Big Data is a marketing term to describe services connected with the acquisition, storage and further processing of huge amounts of data. Behind it, however, there are artificial intelligence technologies lurking that have the purpose of analysing, predicting and controlling. These technologies are not new, they were developed 20 years ago for the military, back then they were called “multi-sensor data fusion”. What happens is – many sensors collect data from all kinds of sources, in the military they might be, for example, the spoken word, images or radio waves. The second step is then to use all this data to create a situation analysis – what is the military situation?
And now these technologies are being applied to the way we live our lives?
Yes, we, too, have a lot of data to offer about our lives that is provided by different kinds of sensors. This crude data is processed by the same technologies to produce analyses of certain situations, for example, to answer the question – what is the situation of my finances at the moment?
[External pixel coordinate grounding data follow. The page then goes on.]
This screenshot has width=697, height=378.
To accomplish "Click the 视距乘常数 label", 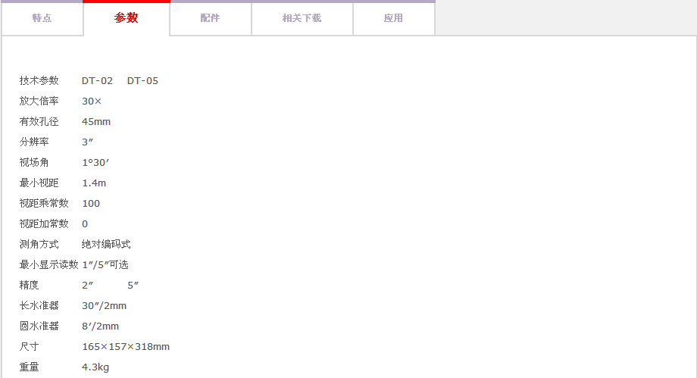I will [44, 204].
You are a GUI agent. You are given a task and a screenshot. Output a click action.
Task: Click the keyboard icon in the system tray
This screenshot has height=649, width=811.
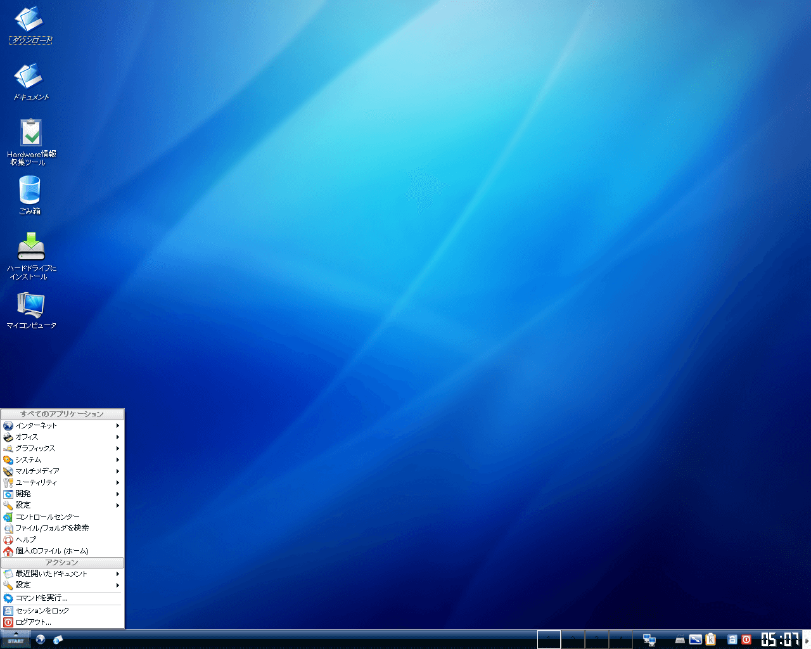679,639
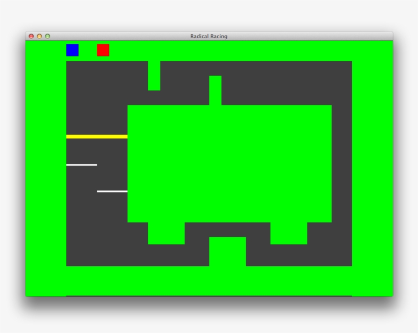Click left green bump below the infield
Screen dimensions: 418x333
click(x=166, y=233)
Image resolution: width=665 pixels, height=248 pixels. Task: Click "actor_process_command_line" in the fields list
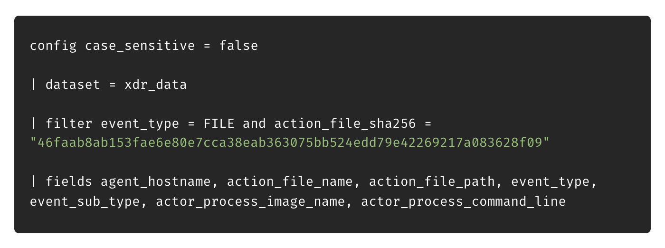click(463, 201)
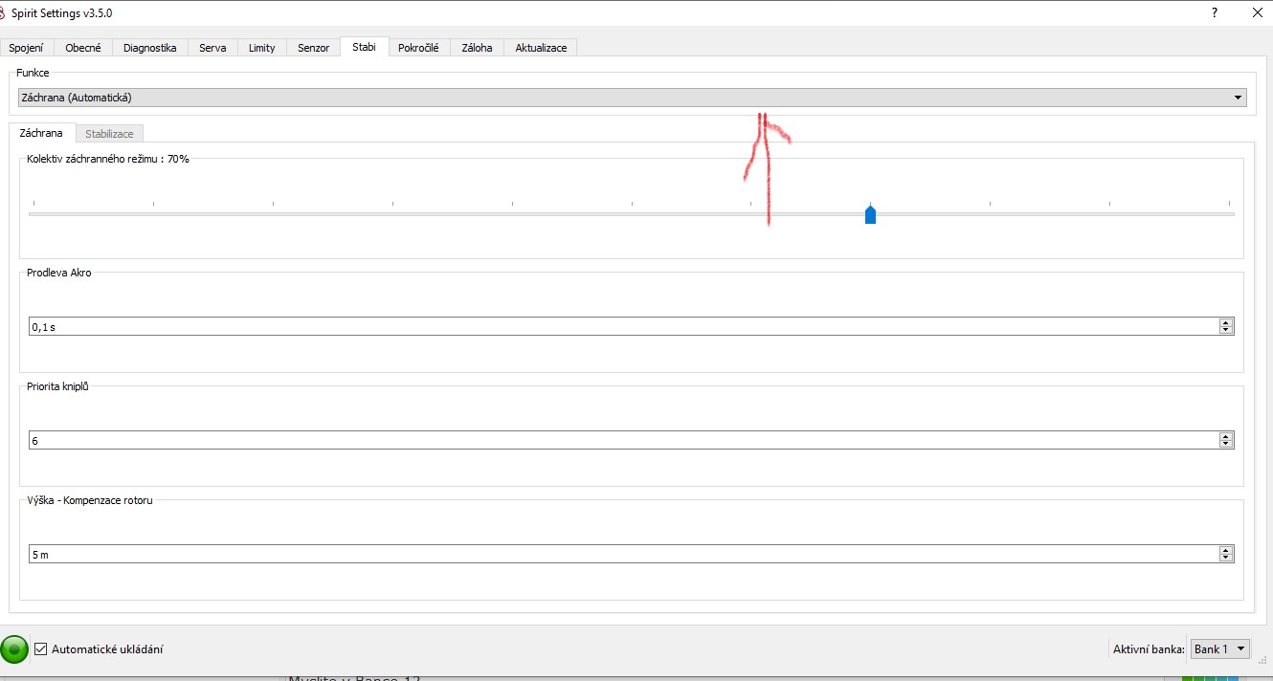This screenshot has width=1273, height=681.
Task: Click the green connection status icon
Action: [x=14, y=649]
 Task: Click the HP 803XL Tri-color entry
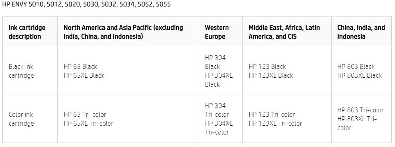(357, 123)
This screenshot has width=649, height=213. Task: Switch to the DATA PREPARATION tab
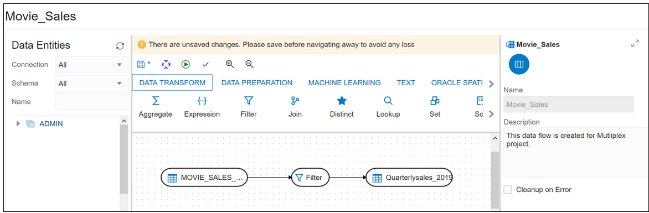256,83
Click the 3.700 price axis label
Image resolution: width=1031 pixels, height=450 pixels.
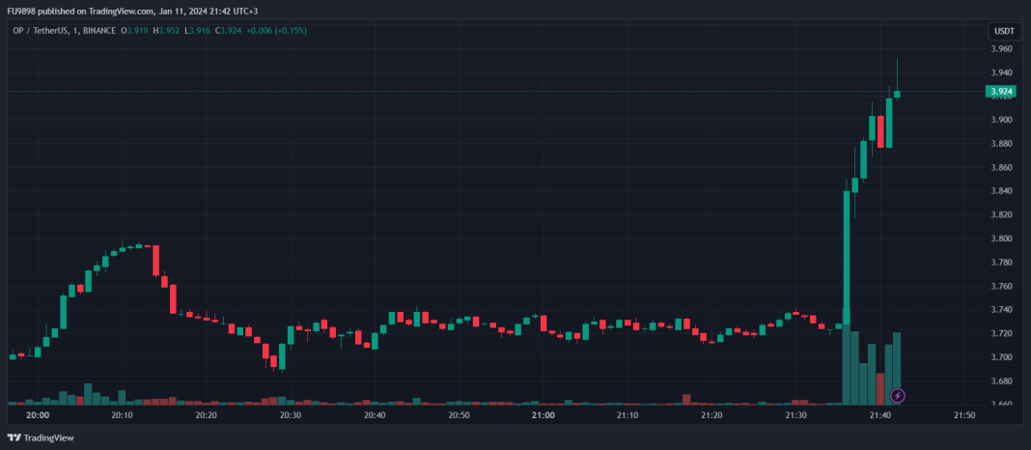click(1000, 357)
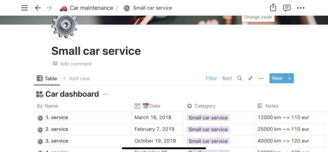Click the Add comment field
The image size is (328, 152).
click(75, 64)
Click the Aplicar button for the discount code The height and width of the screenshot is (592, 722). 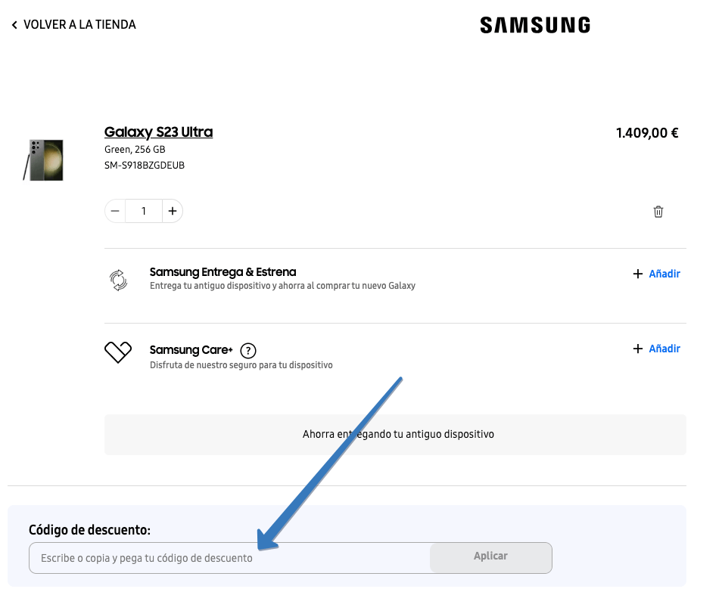(490, 556)
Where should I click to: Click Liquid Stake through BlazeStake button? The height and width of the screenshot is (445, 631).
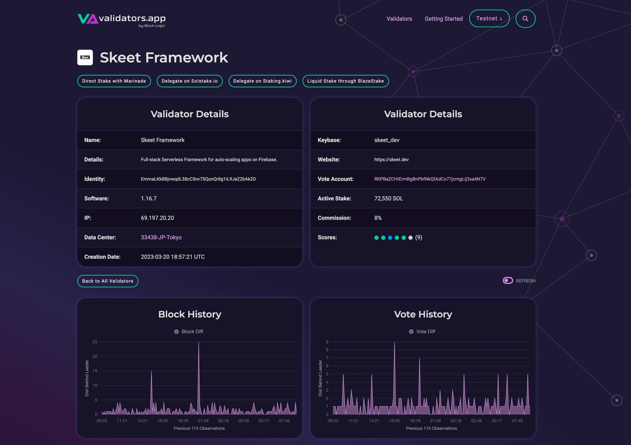coord(346,81)
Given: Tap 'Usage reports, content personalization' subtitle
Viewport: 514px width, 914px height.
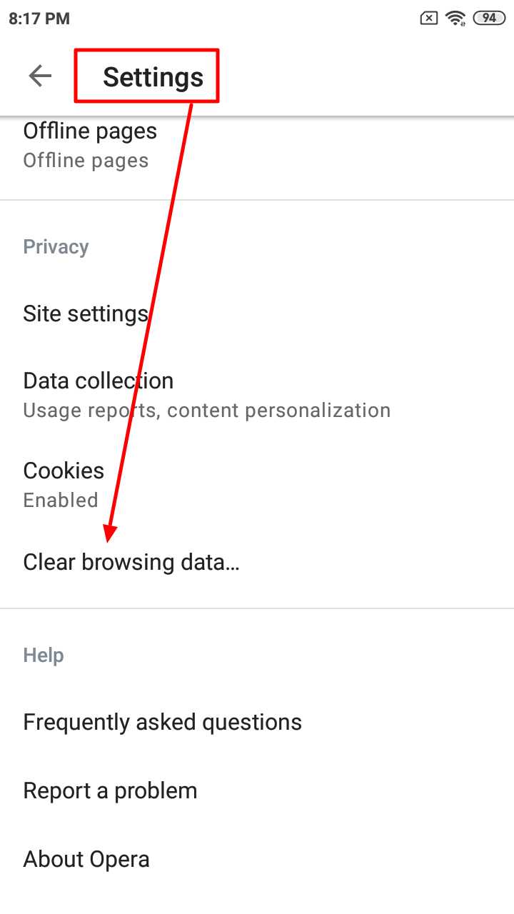Looking at the screenshot, I should coord(206,411).
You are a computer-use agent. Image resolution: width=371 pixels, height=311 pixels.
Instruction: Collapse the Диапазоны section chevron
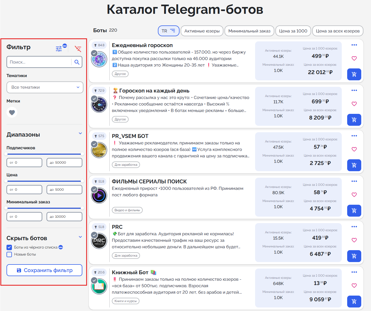pos(80,133)
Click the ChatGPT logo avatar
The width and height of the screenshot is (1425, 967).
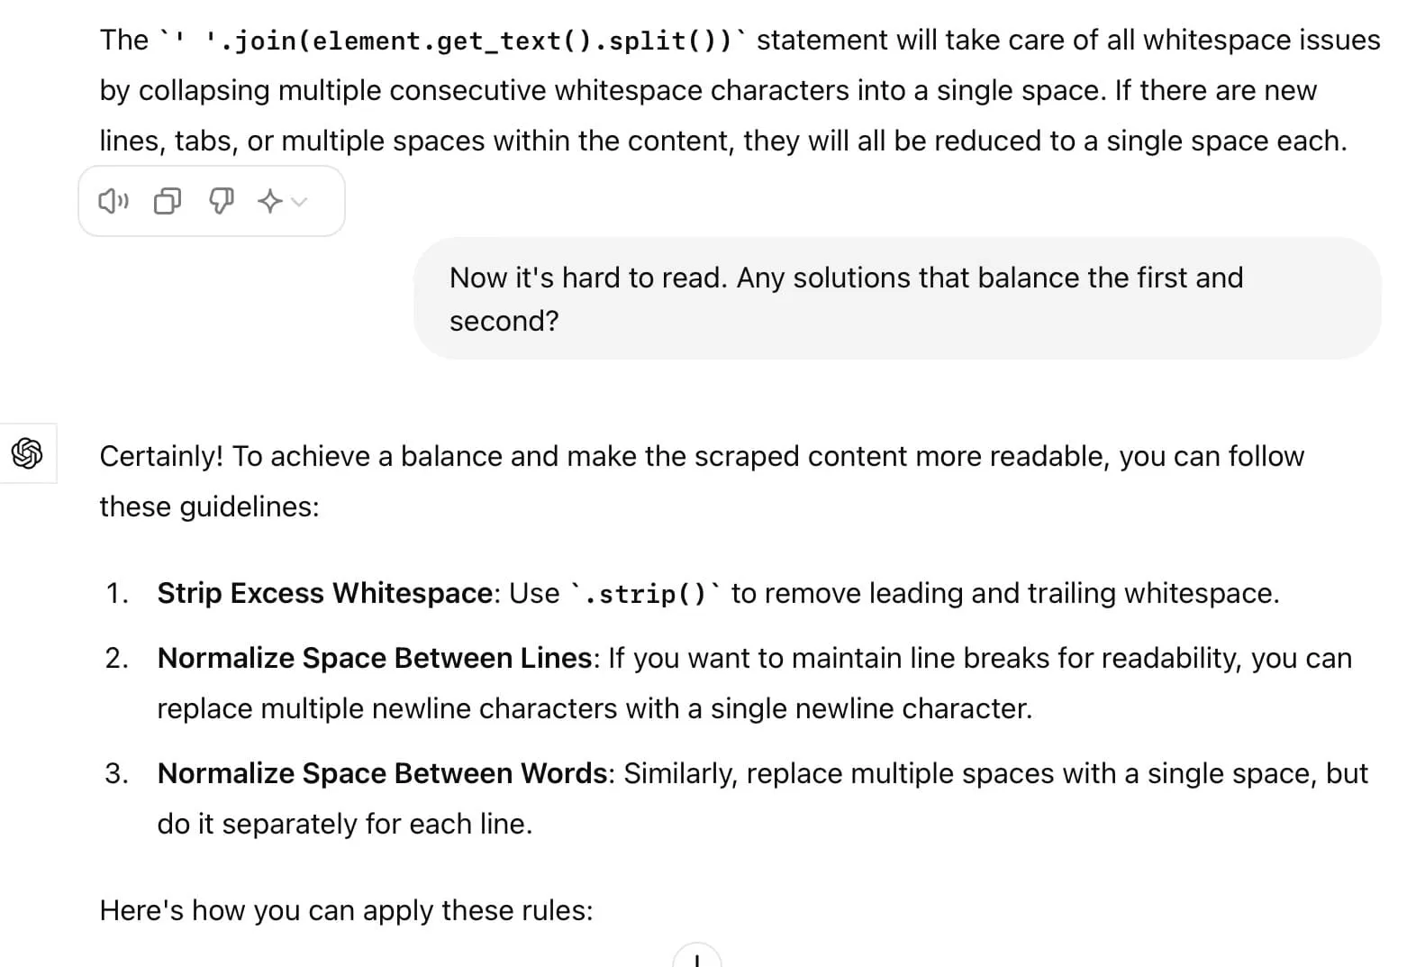pos(28,453)
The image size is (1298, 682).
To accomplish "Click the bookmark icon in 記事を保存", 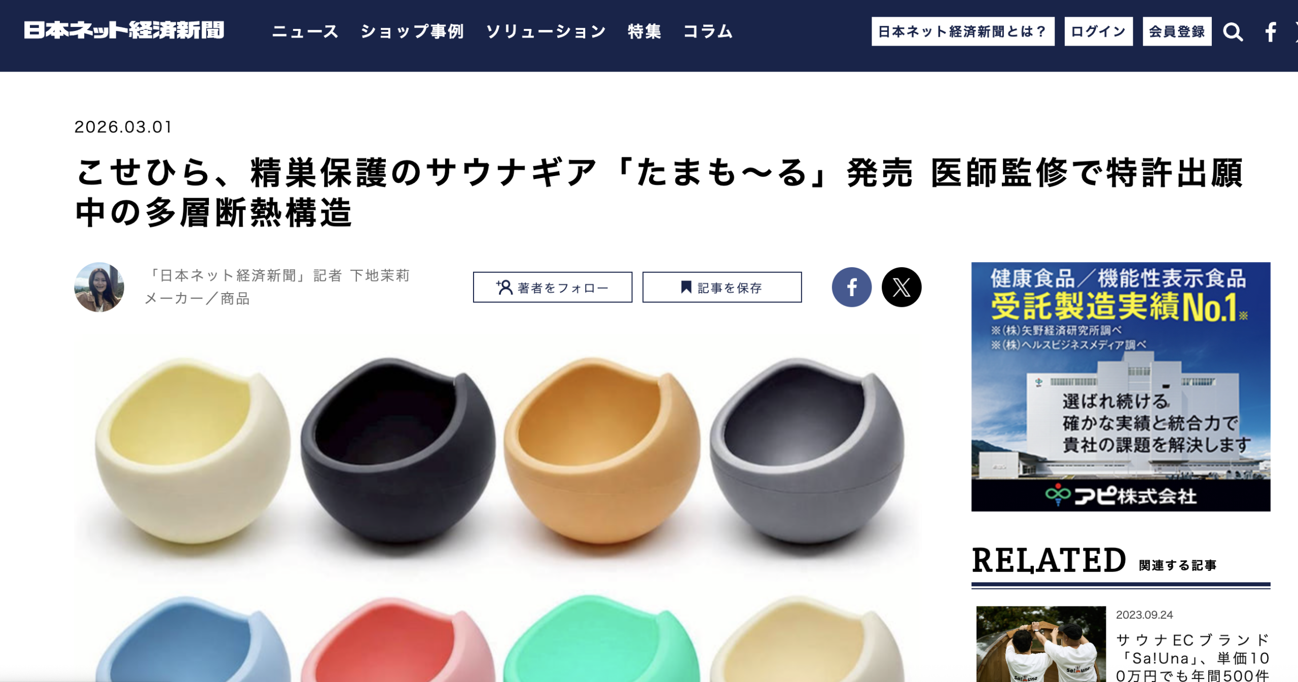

“Manipulation as a business model”
Is this what the business models in the quote from your book at the beginning of the interview focus on?Yes, exactly that: on bugging, on analysing, on predicting and on manipulating. Our smart phones, our tablets, have been built in such a way that they are geared perfectly to supporting these business models. We are actually carrying the bugging device around with us in our pockets. It really is all about tapping into our personal data. This is why so many things around us have been fitted with sensor technology. Think of the Berlin Wall that came down 25 years ago. Back then the GDR buried measuring devices under the wall, sensors, to detect whether anybody was trying to dig a tunnel under it. It is because of such things that we refer to the GDR as an unjust “rogue” state, but today it is quite normal for Internet giants to trick us into accepting similar devices.
Everybody is no doubt in agreement when it comes to the sensors under the Wall – they served an evil purpose, namely deprivation of liberty and oppression. But what if I only post on Facebook that I have just finished with my fiancé …
What? Not good at all for your creditworthiness! If you have just put an end to your engagement, your bank will think in future, “Oh, the woman is unreliable, the social network around her is coming apart at the seams, so we won’t grant her any credit facilities.” That can ruin a person’s future.
Has it already come to that or is that a future scenario?
I am afraid it is already happening. Coutts Bank in Great Britain, for example, is doing today what only the police were allowed to do 15 years ago, namely network analysis – who is related to whom, who is friends with whom, and so on? Anything I express or voice via the Internet is picked up on, evaluated and goes into calculating my creditworthiness. It has an enormous effect on my future when suddenly certain information about me is made known and about which I know nothing …
… information that might also be wrong.
That is the problem we have with the assessment of sources. A really dangerous thing for a democracy. Why? As Thomas Jefferson said, “Information is the currency of democracy.” If information is false, then even the sovereign forms the wrong opinion. When it comes to the Internet, however, no assessment of sources takes place at all. On top of that it can also be the case that the model on which a statistic is based is a bad one. It might not be a case of a calculation error, but the information that comes out in the end is false. “Shit in, shit out” as we say in the field of programming.
“Minimise your data”
What would you advise people who want to prevent their personal data being tapped into?They should minimise their data. I, for example, have got rid of my smart phone, I drive an old car without any of the new technologies. I subscribe to neither Facebook nor Twitter.
Among other things you are demanding the right to have control over personal data and, if it is used, we should receive some kind of service in return. As this is being disregarded, you are calling for some form of civil disobedience or resistance.
Yes, for we, our society, have a great deal of power in our hands. We are the other half of the capitalism equation – if we refuse to cooperate, the Internet giants will have a problem. The situation is like this – at the moment we are simply objects of economic exploitation for the Big Data industry, they can do what they like with us. The human being cannot just be a component within a system. He is more than that – he is creation.
At the end of your book one is really quite surprised to read – we don’t need less technology.
What I actually say is – we don’t need less technology, we need better technology. We have to accept the fact that we must deal with this cultural, this digital revolution. The question is, however – how can we bring it into an even balance with the rights of man?
Yvonne Hofstetter: Sie wissen alles. Wie intelligente Maschinen in unser Leben eindringen und warum wir für unsere Freiheit kämpfen müssen; Bertelsmann, 2014.